◆ **Input material**

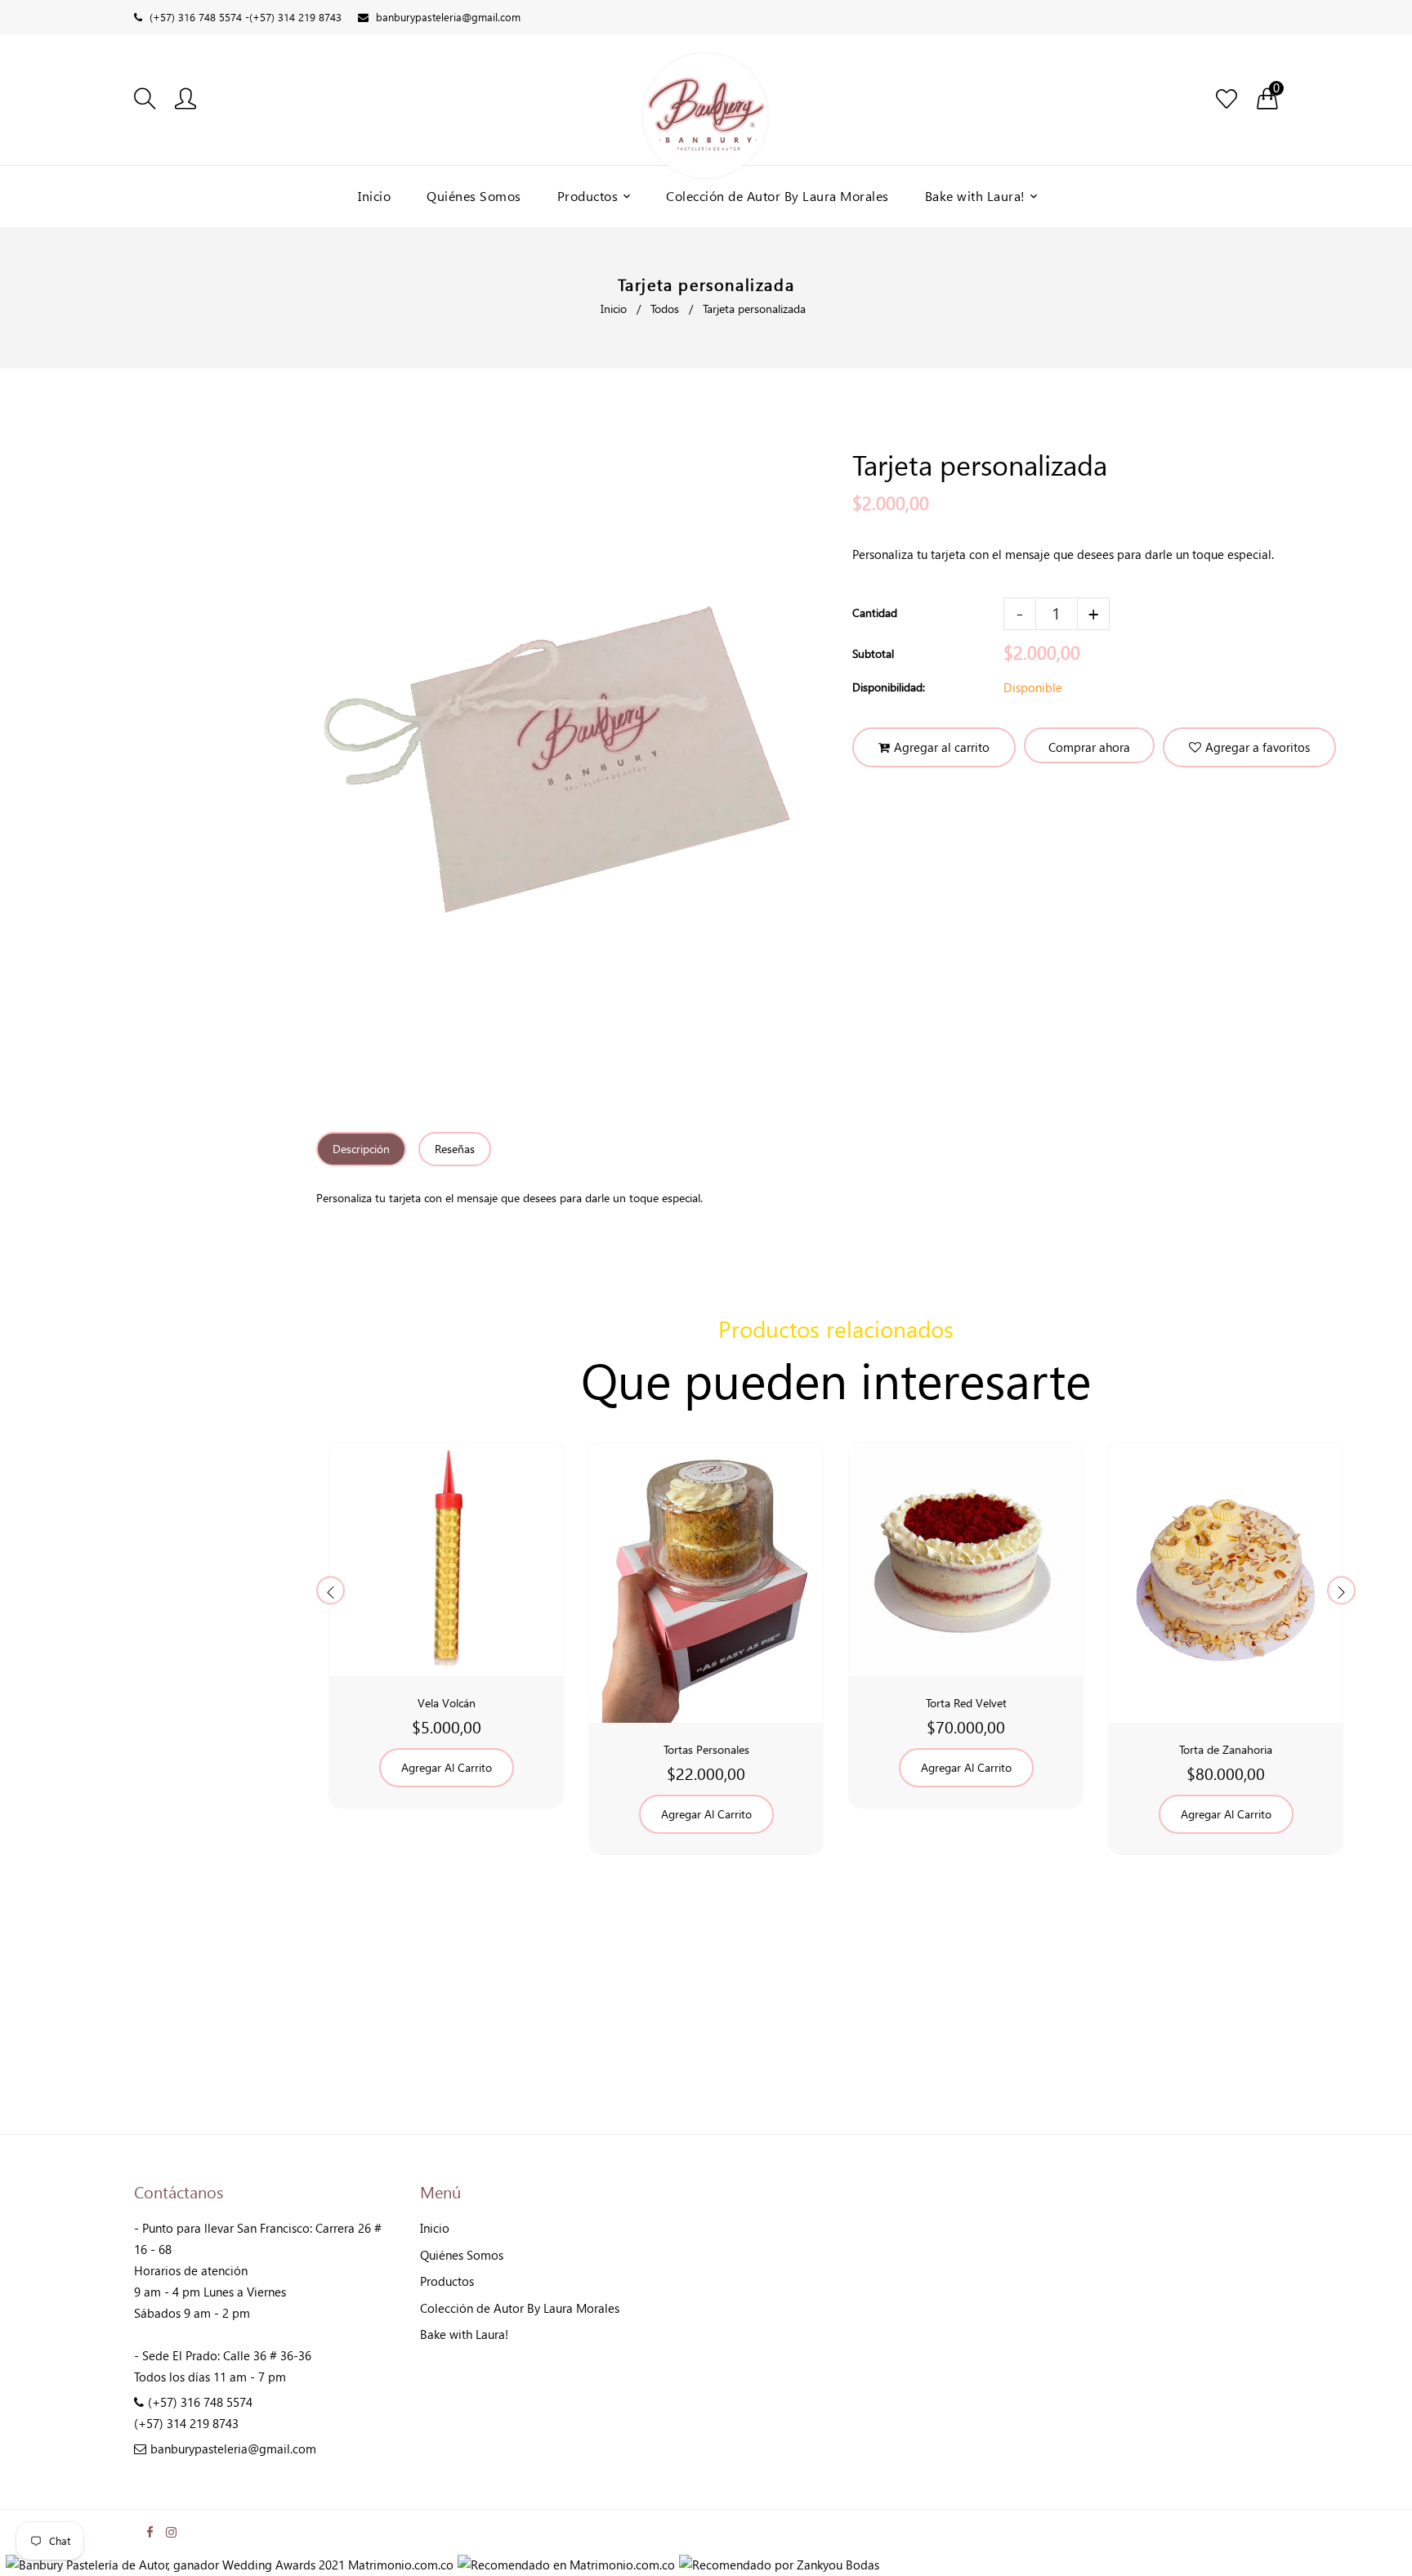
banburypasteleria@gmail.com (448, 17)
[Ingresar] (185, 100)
==
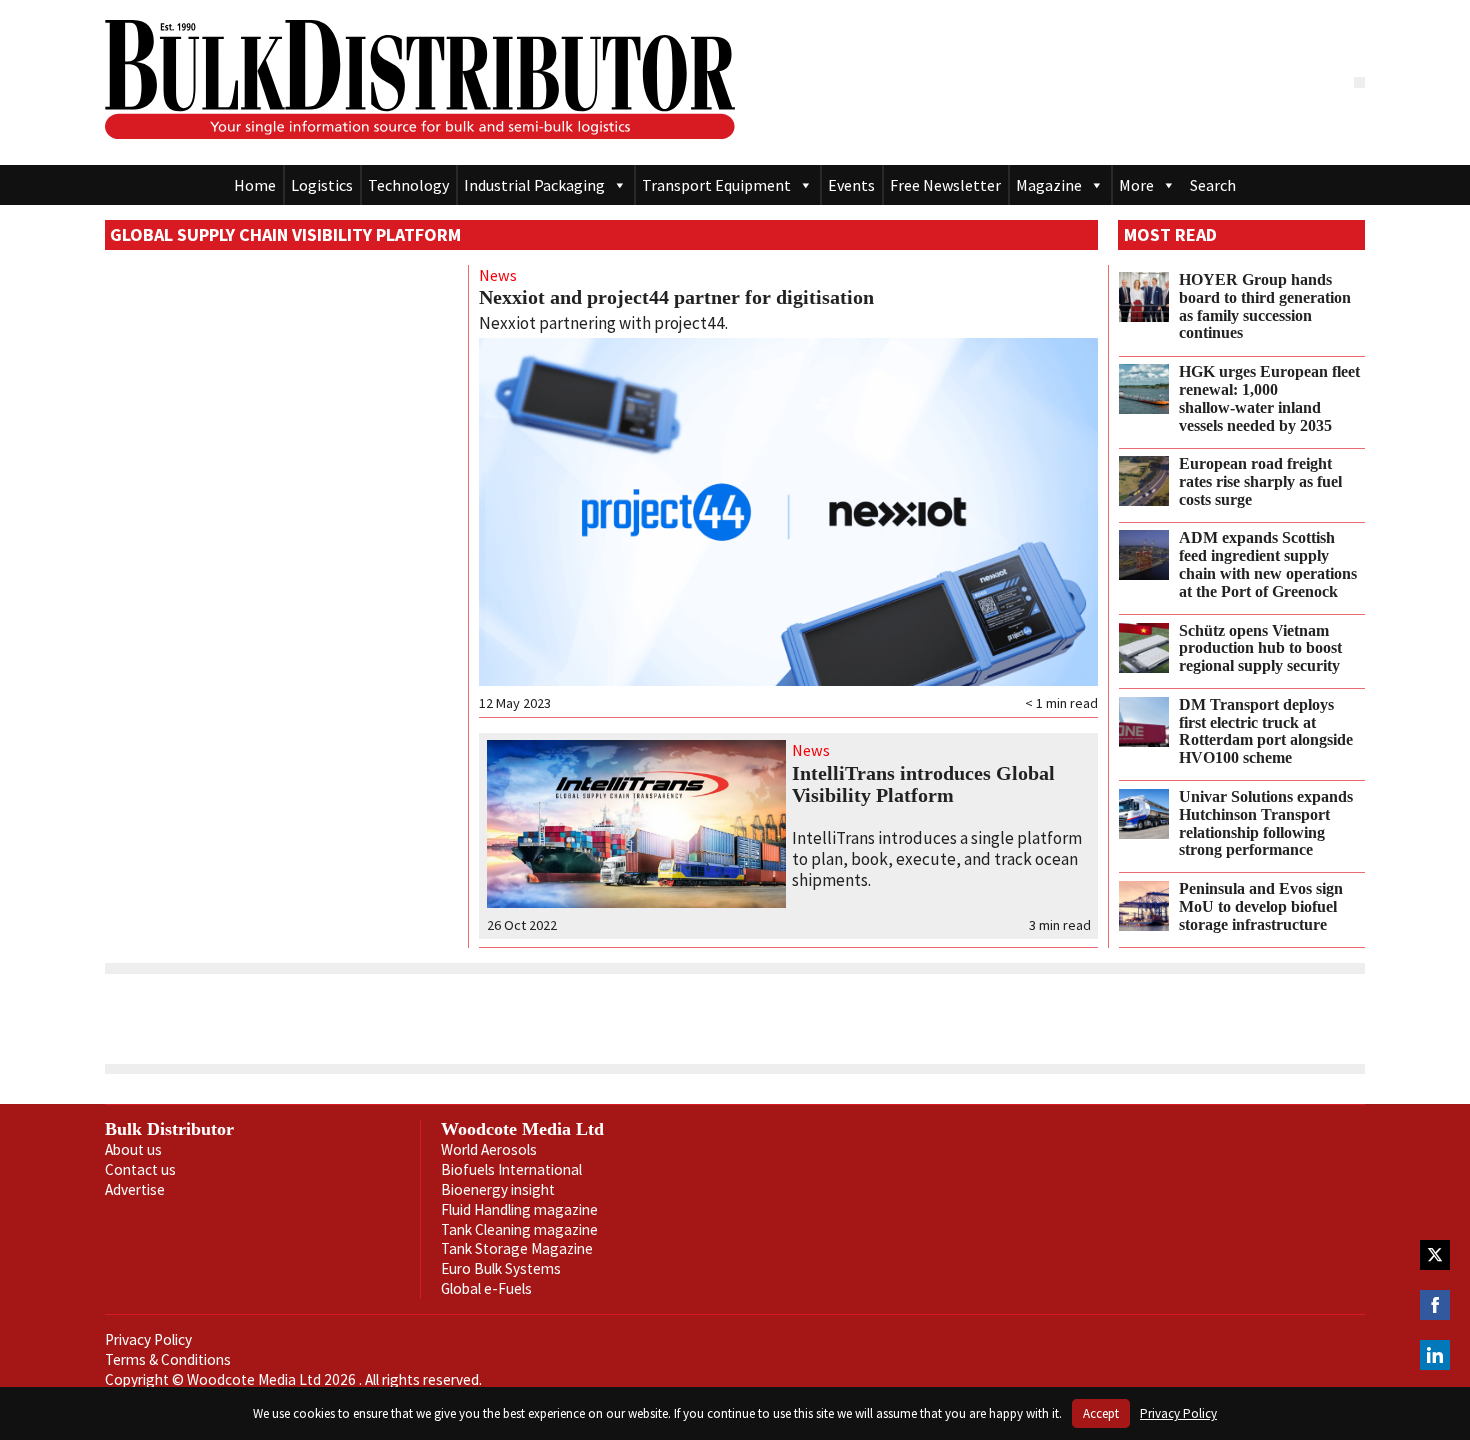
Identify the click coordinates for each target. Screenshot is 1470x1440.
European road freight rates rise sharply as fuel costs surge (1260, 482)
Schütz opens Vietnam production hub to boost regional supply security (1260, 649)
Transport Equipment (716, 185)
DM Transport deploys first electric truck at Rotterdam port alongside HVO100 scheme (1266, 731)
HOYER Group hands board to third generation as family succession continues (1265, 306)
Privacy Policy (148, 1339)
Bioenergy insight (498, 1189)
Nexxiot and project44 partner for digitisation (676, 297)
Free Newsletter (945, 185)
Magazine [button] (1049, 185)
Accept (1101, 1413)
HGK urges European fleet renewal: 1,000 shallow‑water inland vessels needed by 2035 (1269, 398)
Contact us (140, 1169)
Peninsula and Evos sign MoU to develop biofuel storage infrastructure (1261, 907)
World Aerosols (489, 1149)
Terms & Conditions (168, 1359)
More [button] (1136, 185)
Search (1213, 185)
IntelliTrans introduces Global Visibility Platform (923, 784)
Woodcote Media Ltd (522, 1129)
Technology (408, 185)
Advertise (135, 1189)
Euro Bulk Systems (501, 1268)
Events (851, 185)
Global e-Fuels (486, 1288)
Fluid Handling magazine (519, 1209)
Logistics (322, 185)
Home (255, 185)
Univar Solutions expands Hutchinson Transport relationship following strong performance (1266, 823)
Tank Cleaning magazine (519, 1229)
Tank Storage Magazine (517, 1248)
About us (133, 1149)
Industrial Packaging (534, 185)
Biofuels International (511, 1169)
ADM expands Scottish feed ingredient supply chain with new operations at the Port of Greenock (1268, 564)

◆ **Description of the task**
Would you output, from the records above, exactly the run of lines that starts at the line containing "Global e-Fuels (486, 1288)" and ends at the line containing "ADM expands Scottish", and only that run?

◆ **Task response**
Global e-Fuels (486, 1288)
Fluid Handling magazine (519, 1209)
Logistics (322, 185)
Home (255, 185)
Univar Solutions expands Hutchinson Transport relationship following strong performance (1266, 823)
Tank Cleaning magazine (519, 1229)
Tank Storage Magazine (517, 1248)
About us (133, 1149)
Industrial Packaging (534, 185)
Biofuels International (511, 1169)
ADM expands Scottish feed ingredient supply chain with new operations at the Port of Greenock (1268, 564)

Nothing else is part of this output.